What you have to do
This exercise calls for the line with "How can we help you? (52, 1411)", the line with "Introduction (31, 56)", and all lines between them in the material below, output exactly and with no other lines.
-- Listed records follows --
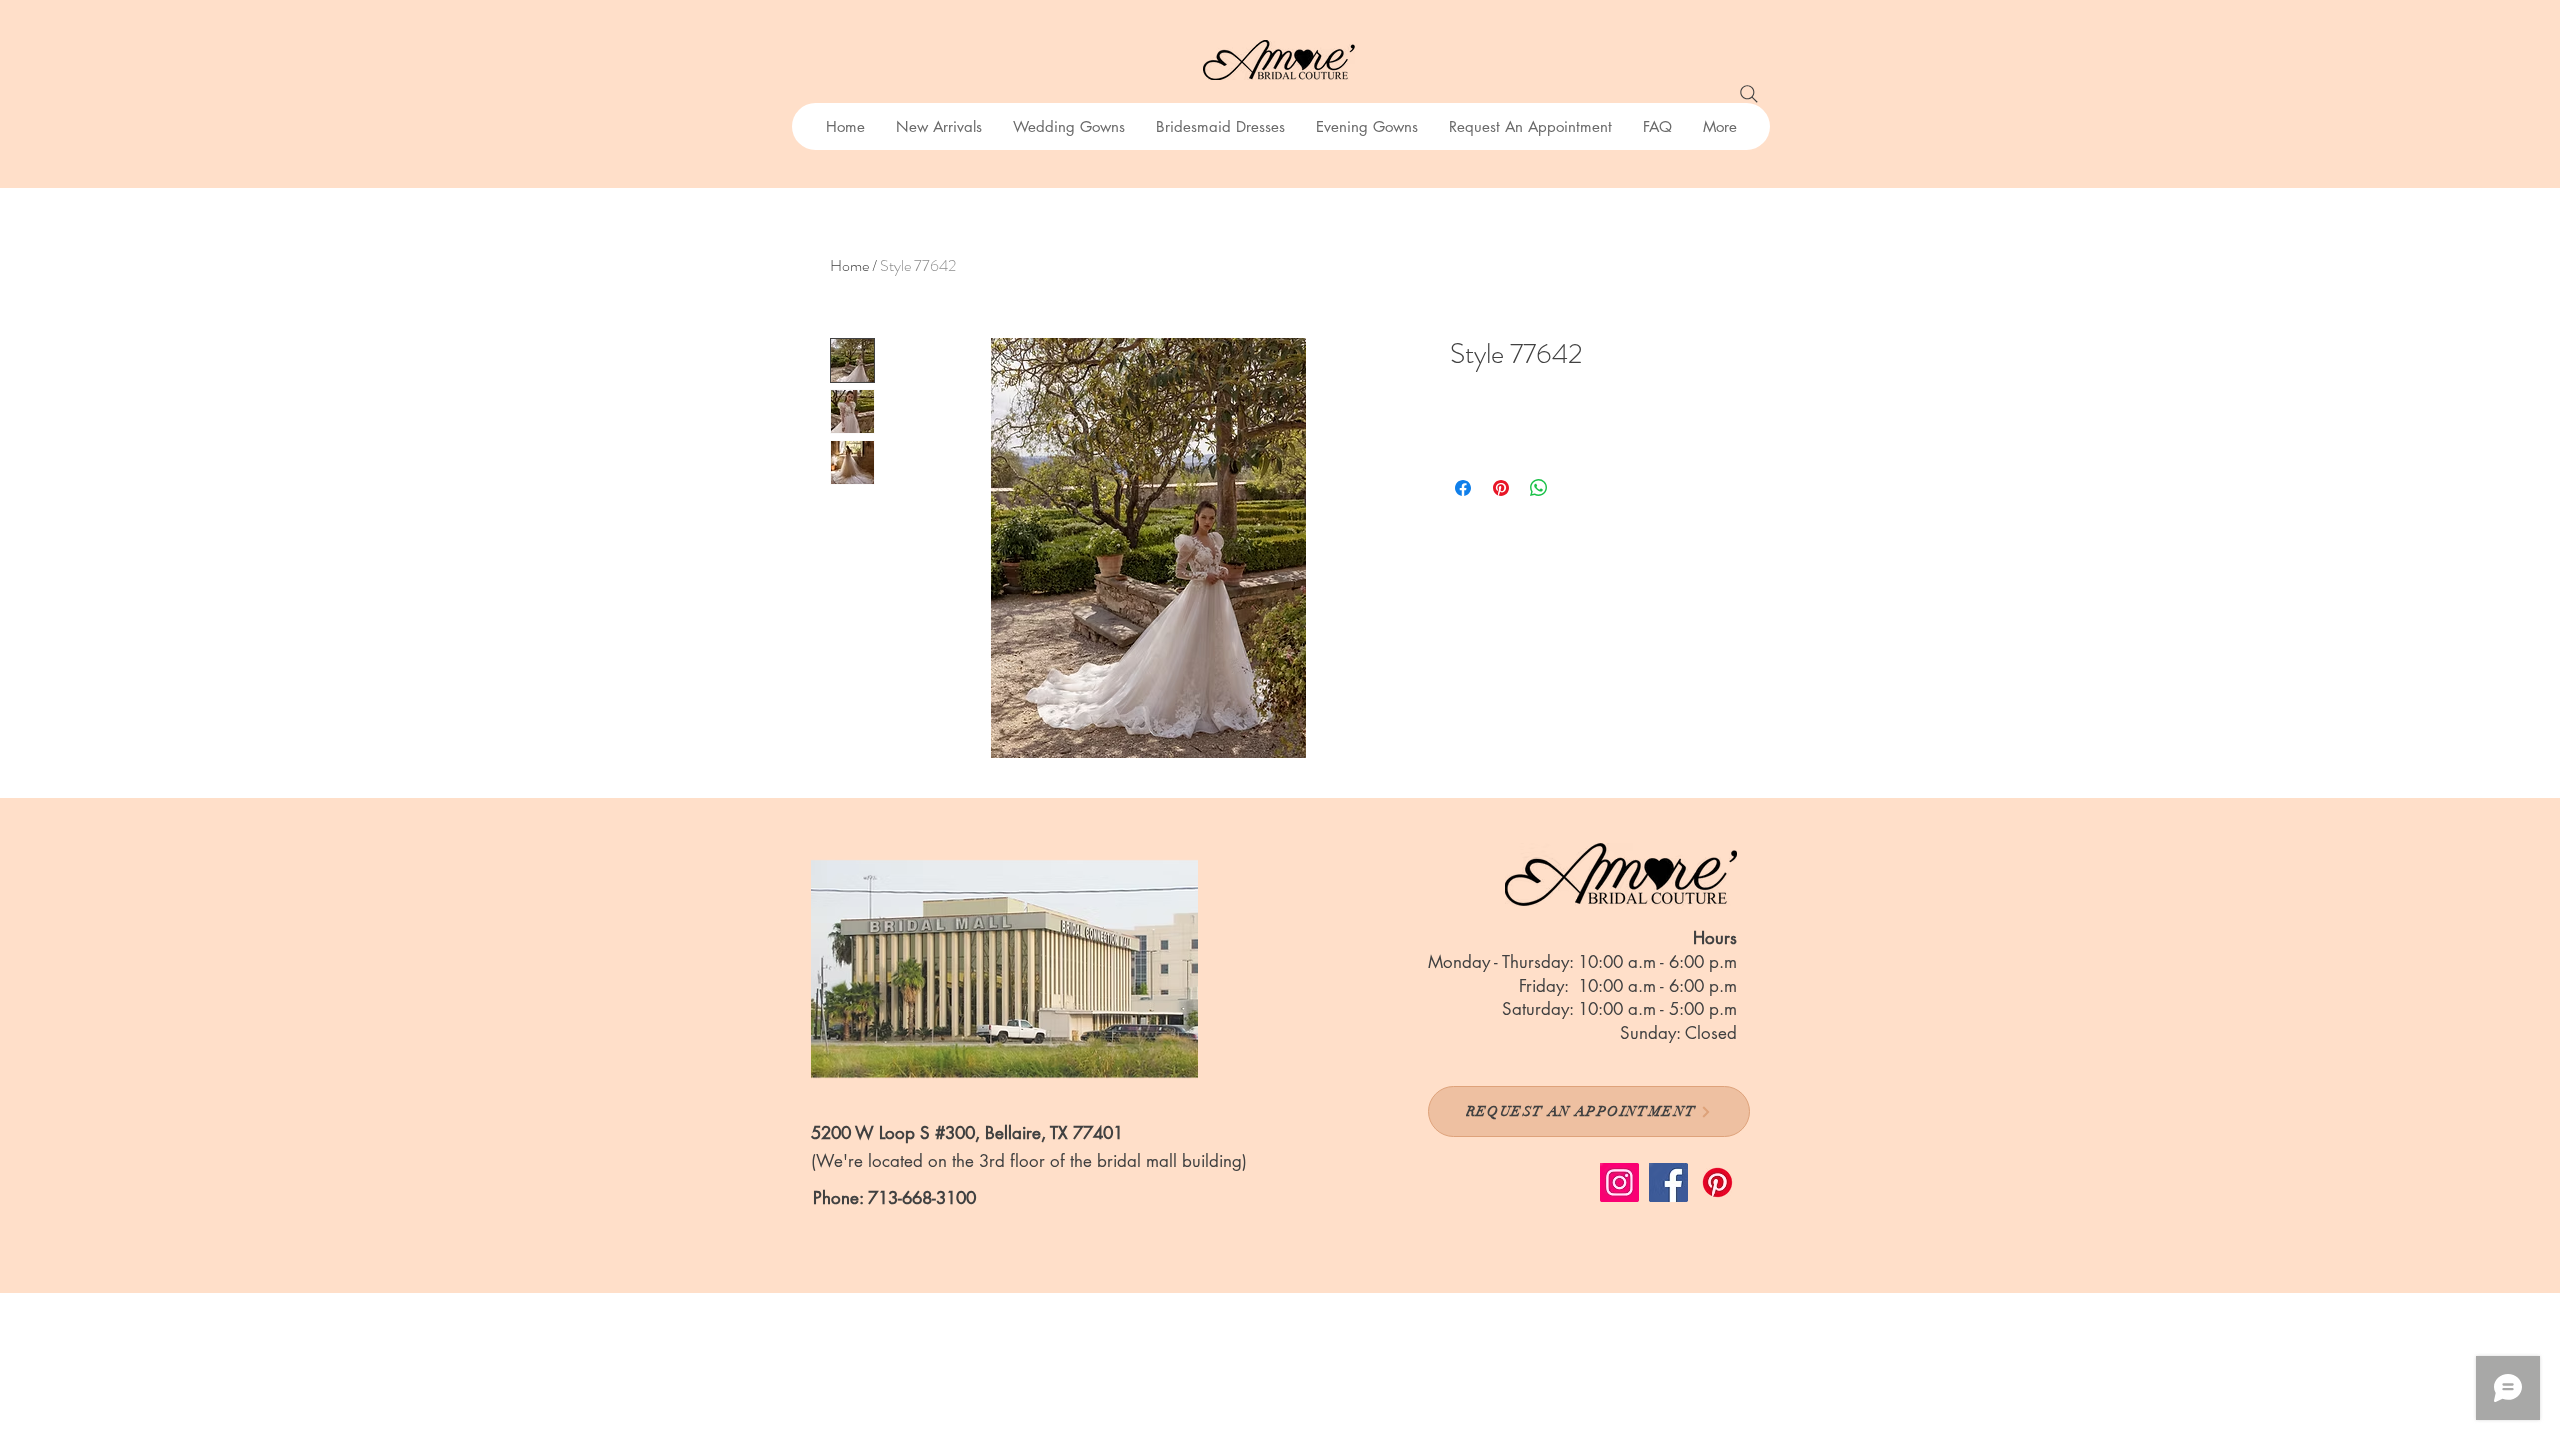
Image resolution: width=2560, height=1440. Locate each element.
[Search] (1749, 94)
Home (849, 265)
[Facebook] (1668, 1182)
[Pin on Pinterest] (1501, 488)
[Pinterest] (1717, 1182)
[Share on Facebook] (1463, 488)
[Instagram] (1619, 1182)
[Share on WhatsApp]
-- Listed records concluded --
-- Listed records follows --
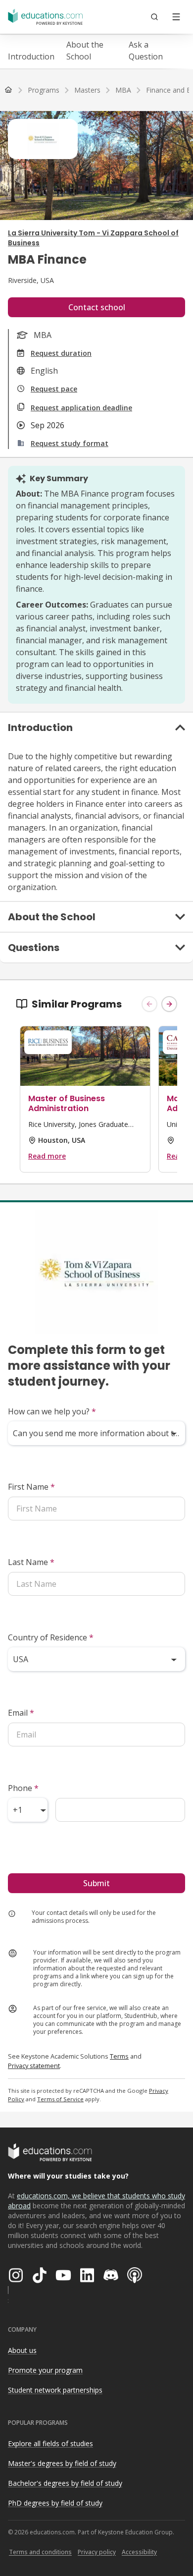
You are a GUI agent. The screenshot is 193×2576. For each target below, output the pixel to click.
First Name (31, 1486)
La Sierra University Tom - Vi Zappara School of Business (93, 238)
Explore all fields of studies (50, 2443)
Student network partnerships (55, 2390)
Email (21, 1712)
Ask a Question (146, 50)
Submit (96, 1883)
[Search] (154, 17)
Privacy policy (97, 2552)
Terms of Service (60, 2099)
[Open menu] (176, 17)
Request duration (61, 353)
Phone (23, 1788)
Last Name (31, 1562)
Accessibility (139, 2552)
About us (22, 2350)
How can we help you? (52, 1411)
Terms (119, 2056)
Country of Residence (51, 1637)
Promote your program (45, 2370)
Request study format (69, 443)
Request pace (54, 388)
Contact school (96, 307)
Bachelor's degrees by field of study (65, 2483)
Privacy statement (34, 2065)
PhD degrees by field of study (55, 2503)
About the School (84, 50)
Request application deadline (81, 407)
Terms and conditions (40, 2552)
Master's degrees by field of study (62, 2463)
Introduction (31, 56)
-- Listed records concluded --
-- Listed records follows --
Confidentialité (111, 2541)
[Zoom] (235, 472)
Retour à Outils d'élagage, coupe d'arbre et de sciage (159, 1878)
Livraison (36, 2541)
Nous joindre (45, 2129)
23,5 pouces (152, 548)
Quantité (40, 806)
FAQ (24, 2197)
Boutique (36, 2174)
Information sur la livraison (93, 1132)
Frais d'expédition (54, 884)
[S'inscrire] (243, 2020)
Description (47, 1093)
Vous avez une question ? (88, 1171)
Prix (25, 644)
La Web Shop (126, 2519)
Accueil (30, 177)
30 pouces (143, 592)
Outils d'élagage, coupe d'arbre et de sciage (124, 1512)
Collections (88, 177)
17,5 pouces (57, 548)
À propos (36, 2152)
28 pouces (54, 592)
-- Listed records concluded --
Output below
How can we help you? (52, 1411)
Terms (119, 2056)
Country of Residence (51, 1637)
Promote your program (45, 2370)
Request study format (69, 443)
Request pace (54, 388)
Contact school (96, 307)
Bachelor's degrees by field of study (65, 2483)
Privacy statement (34, 2065)
PhD degrees by field of study (55, 2503)
About the School (84, 50)
Request application deadline (81, 407)
Terms and conditions (40, 2552)
Master's degrees by field of study (62, 2463)
Introduction (31, 56)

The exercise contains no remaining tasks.